[Pixel coordinate grounding data]

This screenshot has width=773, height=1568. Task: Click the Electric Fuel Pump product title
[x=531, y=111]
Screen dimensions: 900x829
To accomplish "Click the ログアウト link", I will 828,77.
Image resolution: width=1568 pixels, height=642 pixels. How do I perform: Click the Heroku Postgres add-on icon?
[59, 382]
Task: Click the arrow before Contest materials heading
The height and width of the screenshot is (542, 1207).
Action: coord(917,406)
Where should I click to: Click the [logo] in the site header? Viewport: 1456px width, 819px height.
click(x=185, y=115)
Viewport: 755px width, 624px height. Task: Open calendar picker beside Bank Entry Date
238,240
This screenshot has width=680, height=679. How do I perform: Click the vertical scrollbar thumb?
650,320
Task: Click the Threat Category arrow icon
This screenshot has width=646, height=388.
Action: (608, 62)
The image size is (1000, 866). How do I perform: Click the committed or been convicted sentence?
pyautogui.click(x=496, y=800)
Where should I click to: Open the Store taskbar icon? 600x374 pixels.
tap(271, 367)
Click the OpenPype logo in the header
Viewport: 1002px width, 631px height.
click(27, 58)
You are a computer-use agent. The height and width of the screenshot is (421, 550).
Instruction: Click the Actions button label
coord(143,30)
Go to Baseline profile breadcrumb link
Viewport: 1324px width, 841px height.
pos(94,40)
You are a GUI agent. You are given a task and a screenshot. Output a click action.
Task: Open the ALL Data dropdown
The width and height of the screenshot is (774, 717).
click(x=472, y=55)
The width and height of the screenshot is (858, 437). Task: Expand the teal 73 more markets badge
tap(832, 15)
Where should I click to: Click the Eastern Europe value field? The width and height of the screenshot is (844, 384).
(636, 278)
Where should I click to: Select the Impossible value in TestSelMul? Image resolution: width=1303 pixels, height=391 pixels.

* [WHAT IS REQUIRED]
In the entries, the line containing "The width and height of the screenshot is (858, 437)." and every line after it through the last are to be duplicated exactly, and no other line is to be included.

* [SOLUTION FOR THIS TASK]
The width and height of the screenshot is (858, 437). Task: Expand the teal 73 more markets badge
tap(832, 15)
Where should I click to: Click the Eastern Europe value field? The width and height of the screenshot is (844, 384).
(636, 278)
Where should I click to: Select the Impossible value in TestSelMul? Image resolution: width=1303 pixels, height=391 pixels.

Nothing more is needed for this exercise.